---
name: tai-theme-generated-code-and-model-internals
description: 'Use the Testing AI theme Generated Code and Model Internals to plan, review, or teach related AI quality work. Applies concepts and techniques from the book to testing AI, AI-generated software, and non-deterministic systems when relevant.'
---

# Generated Code and Model Internals

Skill name: `tai-theme-generated-code-and-model-internals`

Based on **Testing AI: Engineering Confidence in AI Systems** by **Jason Arbon**.

## Theme Purpose

Use these approaches when testing AI-generated code, code-review evidence, generated tests, security and privacy risks, maintainability, and interpretability tools.
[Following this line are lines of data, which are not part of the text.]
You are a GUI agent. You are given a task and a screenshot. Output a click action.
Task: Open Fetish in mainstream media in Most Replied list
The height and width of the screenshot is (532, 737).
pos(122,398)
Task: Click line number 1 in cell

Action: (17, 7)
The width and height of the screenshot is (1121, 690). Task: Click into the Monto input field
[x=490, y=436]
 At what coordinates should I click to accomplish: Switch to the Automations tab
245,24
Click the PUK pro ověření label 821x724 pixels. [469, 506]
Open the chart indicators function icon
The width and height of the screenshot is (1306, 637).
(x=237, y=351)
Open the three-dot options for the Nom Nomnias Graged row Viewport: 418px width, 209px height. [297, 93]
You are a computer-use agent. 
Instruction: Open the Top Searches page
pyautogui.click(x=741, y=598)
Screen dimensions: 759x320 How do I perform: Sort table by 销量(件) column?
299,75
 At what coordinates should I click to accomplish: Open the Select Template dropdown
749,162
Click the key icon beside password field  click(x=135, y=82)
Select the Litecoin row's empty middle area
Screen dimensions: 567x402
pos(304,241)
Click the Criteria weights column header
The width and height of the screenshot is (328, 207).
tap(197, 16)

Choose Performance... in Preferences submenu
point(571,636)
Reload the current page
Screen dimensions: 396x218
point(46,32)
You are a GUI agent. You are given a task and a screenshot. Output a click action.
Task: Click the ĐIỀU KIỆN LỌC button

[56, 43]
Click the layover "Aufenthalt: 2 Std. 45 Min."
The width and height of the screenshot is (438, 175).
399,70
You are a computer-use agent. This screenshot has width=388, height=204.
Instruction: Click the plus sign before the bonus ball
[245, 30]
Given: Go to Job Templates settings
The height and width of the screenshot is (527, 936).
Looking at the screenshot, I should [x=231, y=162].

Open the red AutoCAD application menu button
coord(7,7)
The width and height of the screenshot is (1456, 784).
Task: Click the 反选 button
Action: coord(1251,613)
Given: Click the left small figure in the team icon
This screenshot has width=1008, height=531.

Apply these concepts when testing AI, AI-generated software, model-backed features, agents, search, chatbots, RAG systems, generated code, dynamic interfaces, or other software whose behavior can vary across runs, users, data, tools, or time.

## How To Use This Theme

- Identify the behavior, capability, risk, or release decision being evaluated.
- Choose the relevant concepts below and turn them into concrete eval cases, samples, traces, checks, rubrics, metrics, or release gates.
- Prefer evidence that supports a decision: ship, canary, hold, rollback, or collect more samples.
- Report by slices and severe failures when averages hide risk.
- Preserve enough evidence that another person or agent can understand what was tested, how it was measured, and why the recommendation follows.

## Concepts And Techniques To Apply

- Test AI-generated code for functional correctness, security, maintainability, dependency risk, hidden assumptions, and over-broad edits.
- Do not trust generated tests just because they pass; inspect coverage quality, assertions, edge cases, and oracle quality.
- Look for hallucinated APIs, fake packages, weak error handling, missing validation, unsafe defaults, and prompt-shaped code smells.
- Use code review, static analysis, runtime tests, security scans, and regression tests as validation layers.
- When useful, inspect model behavior with interpretability tools, concept visualization, attention analysis, activation steering, or model-editing experiments.

## Reporting Guidance

- State what was tested and what population the evidence represents.
- Explain uncertainty, missing coverage, severe failures, and known blind spots.
- Connect findings to a concrete decision or next action.
- Use topic-specific chapter skills only when deeper detail is needed; this theme skill should stand alone as practical guidance.